Lasso Regression - Validation Tab

Statistica performs v-fold cross-validation to identify the optimal lambda value using minimum average error. The initial run is on the entire data to get the lambda sequence. The cross-validation procedure then splits the input data into v folds and runs the algorithm with each fold omitted. The average errors are calculated over each fold and their standard deviations computed.

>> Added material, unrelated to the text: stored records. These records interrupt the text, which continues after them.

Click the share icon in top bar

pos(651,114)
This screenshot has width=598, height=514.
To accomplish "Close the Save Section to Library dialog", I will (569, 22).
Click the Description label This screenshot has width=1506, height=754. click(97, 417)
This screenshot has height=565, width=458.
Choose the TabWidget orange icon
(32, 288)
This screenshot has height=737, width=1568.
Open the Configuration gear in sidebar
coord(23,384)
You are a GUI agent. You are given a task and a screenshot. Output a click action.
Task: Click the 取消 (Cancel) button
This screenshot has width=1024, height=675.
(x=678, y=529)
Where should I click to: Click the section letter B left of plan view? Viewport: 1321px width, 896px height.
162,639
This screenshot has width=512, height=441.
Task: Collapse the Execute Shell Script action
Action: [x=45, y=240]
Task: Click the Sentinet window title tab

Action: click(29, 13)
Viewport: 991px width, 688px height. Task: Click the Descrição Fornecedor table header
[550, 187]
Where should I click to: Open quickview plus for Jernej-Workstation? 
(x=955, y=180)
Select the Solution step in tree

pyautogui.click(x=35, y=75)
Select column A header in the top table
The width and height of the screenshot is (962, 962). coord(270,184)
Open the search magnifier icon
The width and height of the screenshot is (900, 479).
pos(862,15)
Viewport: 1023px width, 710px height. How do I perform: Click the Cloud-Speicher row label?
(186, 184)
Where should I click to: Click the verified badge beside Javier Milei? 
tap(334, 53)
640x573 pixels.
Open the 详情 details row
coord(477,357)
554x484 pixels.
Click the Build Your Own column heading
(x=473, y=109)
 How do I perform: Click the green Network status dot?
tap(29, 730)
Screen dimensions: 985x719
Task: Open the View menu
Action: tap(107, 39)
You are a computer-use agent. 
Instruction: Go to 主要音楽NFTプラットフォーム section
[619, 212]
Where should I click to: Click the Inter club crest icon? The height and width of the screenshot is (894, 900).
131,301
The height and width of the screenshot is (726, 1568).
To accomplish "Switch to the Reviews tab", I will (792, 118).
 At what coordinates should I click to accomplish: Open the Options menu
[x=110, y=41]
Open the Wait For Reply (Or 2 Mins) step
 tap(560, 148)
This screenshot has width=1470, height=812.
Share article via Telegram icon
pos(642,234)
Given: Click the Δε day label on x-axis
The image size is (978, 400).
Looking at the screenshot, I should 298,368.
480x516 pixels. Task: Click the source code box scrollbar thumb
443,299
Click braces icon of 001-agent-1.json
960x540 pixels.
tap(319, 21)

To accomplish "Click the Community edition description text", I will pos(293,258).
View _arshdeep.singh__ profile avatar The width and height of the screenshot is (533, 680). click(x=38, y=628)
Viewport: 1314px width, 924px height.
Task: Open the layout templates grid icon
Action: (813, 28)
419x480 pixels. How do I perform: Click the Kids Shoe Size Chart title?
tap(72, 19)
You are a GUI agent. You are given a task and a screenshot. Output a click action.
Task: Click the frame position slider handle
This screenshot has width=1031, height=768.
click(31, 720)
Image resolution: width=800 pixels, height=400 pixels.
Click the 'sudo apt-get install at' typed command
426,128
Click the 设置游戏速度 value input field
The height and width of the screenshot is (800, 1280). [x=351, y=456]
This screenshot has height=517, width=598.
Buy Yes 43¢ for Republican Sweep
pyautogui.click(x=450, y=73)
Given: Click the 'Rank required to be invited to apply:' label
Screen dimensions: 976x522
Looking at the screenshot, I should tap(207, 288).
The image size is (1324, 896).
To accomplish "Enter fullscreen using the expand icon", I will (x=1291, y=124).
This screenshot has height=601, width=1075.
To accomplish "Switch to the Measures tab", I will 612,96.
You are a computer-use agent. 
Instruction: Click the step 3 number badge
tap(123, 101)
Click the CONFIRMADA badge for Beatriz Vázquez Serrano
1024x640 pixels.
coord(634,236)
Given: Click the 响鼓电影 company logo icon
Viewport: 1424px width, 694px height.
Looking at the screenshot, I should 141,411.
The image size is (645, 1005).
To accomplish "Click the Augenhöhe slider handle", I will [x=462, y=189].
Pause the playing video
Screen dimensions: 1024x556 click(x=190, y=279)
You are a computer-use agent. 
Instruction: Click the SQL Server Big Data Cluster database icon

In the Lasso Regression dialog box, select the Validation tab to access the following options:

V-fold cross-validation

Use this check box to enable/disable v-fold cross-validation. V-fold cross-validation is particularly useful when no test sample is available and the learning sample is too small to have the test sample taken from it.

Seed random number

Select this check box to enter a positive integer value in the list box. This positive integer value is used as the seed for a random number generator that produces v-fold random subsamples from the input data.

Number of folds, v

The value entered in the this list box determines the number of cross-validation samples that will be generated from the input data.

Loss function

Specifies the way the errors are calculated. Available options:

Element Name Description
Mean squared error Select this option button to use squared residuals to calculate the mean cross-validated error.
Mean absolute error Select this option button to use the absolute value of the residuals to calculate the mean cross-validated error.
Grouped errors Select this check box to compute separate statistics for each fold and use their mean and standard error to obtain the error curve. If this check box is not selected, an error matrix is built up and then summarized to obtain the error curve.

Options / C / W / By Group. See Common Options.